DATA PROVIDED:
----
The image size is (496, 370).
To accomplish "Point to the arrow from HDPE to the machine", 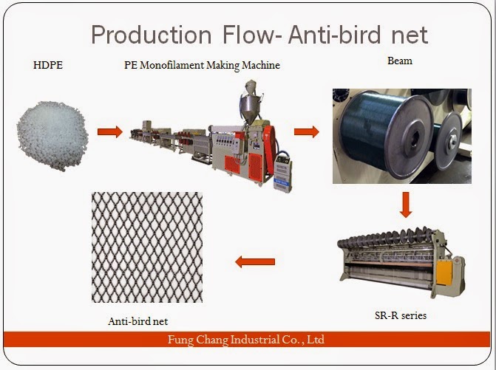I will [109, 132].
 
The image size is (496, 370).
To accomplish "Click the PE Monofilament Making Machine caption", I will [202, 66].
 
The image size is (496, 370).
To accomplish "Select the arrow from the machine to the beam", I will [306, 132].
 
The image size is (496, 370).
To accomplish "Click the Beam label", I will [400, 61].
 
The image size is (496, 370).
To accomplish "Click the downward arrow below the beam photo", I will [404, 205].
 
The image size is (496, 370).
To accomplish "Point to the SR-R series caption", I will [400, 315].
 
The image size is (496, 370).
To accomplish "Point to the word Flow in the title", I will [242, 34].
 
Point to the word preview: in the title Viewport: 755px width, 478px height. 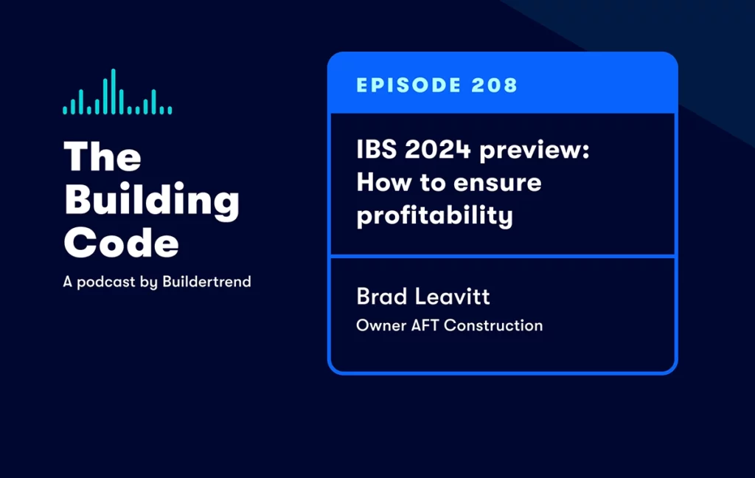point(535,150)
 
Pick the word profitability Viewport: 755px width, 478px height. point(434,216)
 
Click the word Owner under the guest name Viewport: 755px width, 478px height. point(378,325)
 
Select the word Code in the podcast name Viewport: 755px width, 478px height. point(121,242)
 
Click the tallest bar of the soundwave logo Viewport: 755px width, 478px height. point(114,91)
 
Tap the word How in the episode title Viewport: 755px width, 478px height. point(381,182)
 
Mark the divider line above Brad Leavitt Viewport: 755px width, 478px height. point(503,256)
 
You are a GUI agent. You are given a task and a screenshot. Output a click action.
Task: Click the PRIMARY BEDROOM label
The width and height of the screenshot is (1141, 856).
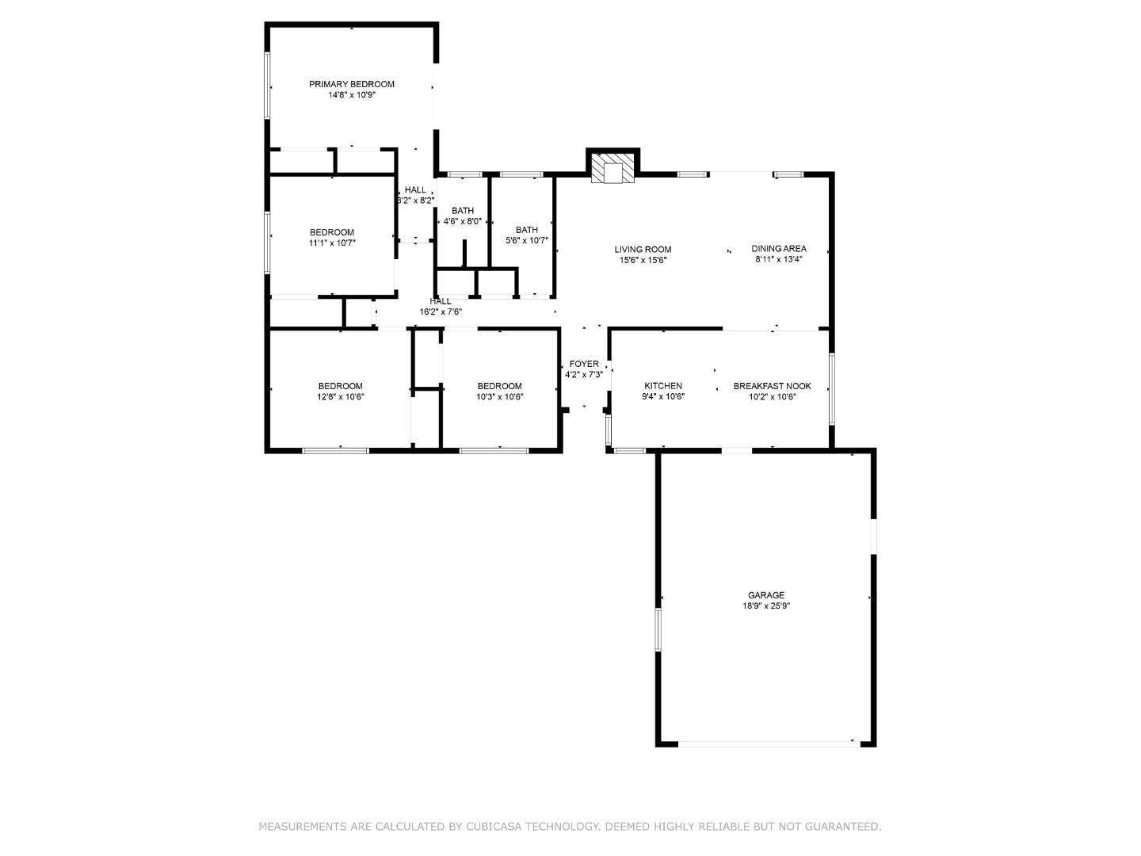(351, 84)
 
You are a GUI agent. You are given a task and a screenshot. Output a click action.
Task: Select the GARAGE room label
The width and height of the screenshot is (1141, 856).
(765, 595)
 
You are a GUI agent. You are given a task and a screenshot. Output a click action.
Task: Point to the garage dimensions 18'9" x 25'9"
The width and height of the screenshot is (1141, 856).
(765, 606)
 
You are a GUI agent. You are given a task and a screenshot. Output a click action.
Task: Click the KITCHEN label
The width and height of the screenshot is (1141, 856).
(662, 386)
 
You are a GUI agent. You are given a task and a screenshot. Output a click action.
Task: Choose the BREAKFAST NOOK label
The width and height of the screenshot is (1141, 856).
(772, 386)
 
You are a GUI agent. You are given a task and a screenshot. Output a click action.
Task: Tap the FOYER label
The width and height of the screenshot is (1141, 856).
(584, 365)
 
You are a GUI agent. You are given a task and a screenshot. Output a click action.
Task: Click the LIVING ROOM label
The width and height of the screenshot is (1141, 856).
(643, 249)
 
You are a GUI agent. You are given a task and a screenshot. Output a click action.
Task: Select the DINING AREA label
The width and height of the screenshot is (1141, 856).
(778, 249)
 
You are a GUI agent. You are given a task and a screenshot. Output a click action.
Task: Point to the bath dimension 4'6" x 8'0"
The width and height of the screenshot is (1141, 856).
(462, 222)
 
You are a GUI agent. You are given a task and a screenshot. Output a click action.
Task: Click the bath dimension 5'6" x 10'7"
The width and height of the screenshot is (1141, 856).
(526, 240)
----
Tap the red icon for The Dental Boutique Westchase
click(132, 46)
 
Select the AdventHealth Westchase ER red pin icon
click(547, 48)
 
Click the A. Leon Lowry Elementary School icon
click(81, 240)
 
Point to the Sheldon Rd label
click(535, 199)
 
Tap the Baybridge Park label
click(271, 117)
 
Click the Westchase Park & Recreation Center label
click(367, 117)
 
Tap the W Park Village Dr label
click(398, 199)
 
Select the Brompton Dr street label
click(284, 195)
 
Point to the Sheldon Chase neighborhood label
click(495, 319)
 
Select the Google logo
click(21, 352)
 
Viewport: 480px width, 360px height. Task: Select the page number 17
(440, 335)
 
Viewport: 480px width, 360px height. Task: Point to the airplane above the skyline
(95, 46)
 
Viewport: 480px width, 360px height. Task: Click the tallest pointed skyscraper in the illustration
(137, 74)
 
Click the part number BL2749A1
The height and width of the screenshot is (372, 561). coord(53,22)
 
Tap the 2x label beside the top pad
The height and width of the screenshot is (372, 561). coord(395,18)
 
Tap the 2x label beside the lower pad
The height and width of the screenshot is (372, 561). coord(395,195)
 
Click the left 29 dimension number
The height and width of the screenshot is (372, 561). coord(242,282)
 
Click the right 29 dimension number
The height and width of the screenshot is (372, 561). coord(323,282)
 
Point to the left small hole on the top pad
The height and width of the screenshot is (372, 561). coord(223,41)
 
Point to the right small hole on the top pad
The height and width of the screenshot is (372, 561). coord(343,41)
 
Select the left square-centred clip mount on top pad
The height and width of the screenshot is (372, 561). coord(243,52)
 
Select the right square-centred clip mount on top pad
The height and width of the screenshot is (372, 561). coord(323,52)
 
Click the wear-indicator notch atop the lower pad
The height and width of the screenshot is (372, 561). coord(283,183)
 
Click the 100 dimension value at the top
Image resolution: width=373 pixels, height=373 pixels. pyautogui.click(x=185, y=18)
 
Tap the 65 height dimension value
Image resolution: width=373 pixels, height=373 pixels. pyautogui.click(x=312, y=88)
----
TASK OBJECTIVE: Gather every line from the records above that contains the word "resolution", and copy each one.

EXERCISE ANSWER:
Image resolution: width=373 pixels, height=373 pixels. pyautogui.click(x=185, y=18)
Image resolution: width=373 pixels, height=373 pixels. pyautogui.click(x=312, y=88)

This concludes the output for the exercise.